Background/Objectives: Accurate and efficient diagnosis of heart disease through electrocardiogram (ECG) analysis remains a critical challenge in clinical practice due to noise interference, morphological variability, and the complexity of overlapping cardiac signals. Methods: This study presents a comprehensive deep learning (DL) framework that integrates advanced ECG signal segmentation with transfer learning-based classification, aimed at improving diagnostic performance. The proposed ECG segmentation algorithm introduces a distinct and original approach compared to prior research by integrating adaptive preprocessing, histogram-based lead separation, and robust point-tracking techniques into a unified framework. While most earlier studies have addressed ECG image processing using basic filtering, fixed-region cropping, or template matching, our method uniquely focuses on automated and precise reconstruction of individual ECG leads from noisy and overlapping multi-lead images-a challenge often overlooked in previous work. This innovative segmentation strategy significantly enhances signal clarity and enables the extraction of richer and more localized features, boosting the performance of DL classifiers. The dataset utilized in this work of 12 lead-based standard ECG images consists of four primary classes. Results: Experiments conducted using various DL models-such as VGG16, VGG19, ResNet50, InceptionNetV2, and GoogleNet-reveal that segmentation notably enhances model performance in terms of recall, precision, and F1 score. The hybrid VGG19 + SVM model achieved 98.01% and 100% accuracy in multi-class classification, along with average accuracies of 99% and 97.95% in binary classification tasks using the original and reconstructed datasets, respectively. Conclusions: The results highlight the superiority of deep, feature-rich models in handling reconstructed ECG signals and confirm the value of segmentation as a critical preprocessing step. These findings underscore the importance of effective ECG segmentation in DL applications for automated heart disease diagnosis, offering a more reliable and accurate solution.

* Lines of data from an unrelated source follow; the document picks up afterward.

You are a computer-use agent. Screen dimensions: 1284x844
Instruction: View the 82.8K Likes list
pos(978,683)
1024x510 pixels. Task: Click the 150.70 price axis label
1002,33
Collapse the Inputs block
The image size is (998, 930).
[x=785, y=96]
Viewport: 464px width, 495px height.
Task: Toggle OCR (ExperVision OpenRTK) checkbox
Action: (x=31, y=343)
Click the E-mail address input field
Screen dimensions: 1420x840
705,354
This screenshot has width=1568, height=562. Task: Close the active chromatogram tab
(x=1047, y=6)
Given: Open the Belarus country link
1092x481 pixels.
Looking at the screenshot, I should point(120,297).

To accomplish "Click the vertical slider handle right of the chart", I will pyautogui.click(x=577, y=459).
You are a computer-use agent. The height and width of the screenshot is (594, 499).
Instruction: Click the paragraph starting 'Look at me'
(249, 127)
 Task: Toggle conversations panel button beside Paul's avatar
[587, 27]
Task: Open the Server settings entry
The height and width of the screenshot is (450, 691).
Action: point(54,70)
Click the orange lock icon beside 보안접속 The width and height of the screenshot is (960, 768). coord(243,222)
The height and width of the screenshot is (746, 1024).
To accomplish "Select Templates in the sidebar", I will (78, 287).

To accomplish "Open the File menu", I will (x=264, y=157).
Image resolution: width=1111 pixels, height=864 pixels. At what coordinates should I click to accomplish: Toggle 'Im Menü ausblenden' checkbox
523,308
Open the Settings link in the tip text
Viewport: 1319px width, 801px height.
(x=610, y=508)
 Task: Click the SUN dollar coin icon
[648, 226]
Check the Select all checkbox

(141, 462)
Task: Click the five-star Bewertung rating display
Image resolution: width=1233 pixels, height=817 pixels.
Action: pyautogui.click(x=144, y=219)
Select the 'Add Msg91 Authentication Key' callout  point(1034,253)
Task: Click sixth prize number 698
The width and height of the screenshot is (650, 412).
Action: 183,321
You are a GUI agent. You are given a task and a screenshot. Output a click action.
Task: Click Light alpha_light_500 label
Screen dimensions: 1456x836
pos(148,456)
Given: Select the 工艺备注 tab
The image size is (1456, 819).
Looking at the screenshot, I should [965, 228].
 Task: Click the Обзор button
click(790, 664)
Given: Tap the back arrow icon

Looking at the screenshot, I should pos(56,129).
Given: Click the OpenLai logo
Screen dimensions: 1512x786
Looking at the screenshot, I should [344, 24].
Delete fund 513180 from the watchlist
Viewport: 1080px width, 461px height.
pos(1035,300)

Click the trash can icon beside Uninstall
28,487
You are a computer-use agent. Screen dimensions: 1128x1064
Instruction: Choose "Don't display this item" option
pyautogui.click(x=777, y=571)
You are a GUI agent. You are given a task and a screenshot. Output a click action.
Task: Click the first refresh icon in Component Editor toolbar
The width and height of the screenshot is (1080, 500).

基于心电信号重构和可选SVM集成的深度迁移学习分类增强心脏病诊断。
背景/目的:由于噪声干扰、形态学变异和心脏信号重叠的复杂性,通过心电图(ECG)分析准确、有效地诊断心脏病在临床实践中仍然是一个关键挑战。方法:本研究提出了一个综合的深度学习(DL)框架,该框架将先进的心电信号分割与基于迁移学习的分类相结合,旨在提高诊断性能。与之前的研究相比,该算法将自适应预处理、基于直方图的导联分离和鲁棒点跟踪技术整合到一个统一的框架中,引入了一种独特而新颖的方法。虽然大多数早期的研究都使用基本滤波、固定区域裁剪或模板匹配来解决ECG图像处理问题,但我们的方法独特地专注于从噪声和重叠的多导联图像中自动精确地重建单个ECG导联——这是以前工作中经常被忽视的挑战。这种创新的分割策略显著提高了信号清晰度,能够提取更丰富、更局部的特征,提高了深度学习分类器的性能。本研究使用的12张基于铅的标准心电图像数据集包括四个主要类别。结果:使用各种深度学习模型(如VGG16、VGG19、ResNet50、InceptionNetV2和googlenet)进行的实验表明,分割在召回率、准确率和F1分数方面显著提高了模型的性能。VGG19 + SVM混合模型在多类分类中准确率分别达到98.01%和100%,在原始数据集和重构数据集上,二元分类任务的平均准确率分别达到99%和97.95%。结论:结果突出了深度、特征丰富的模型在处理重构心电信号方面的优势,并证实了分割作为关键预处理步骤的价值。这些发现强调了有效的心电分割在DL应用于心脏病自动诊断中的重要性,提供了更可靠和准确的解决方案。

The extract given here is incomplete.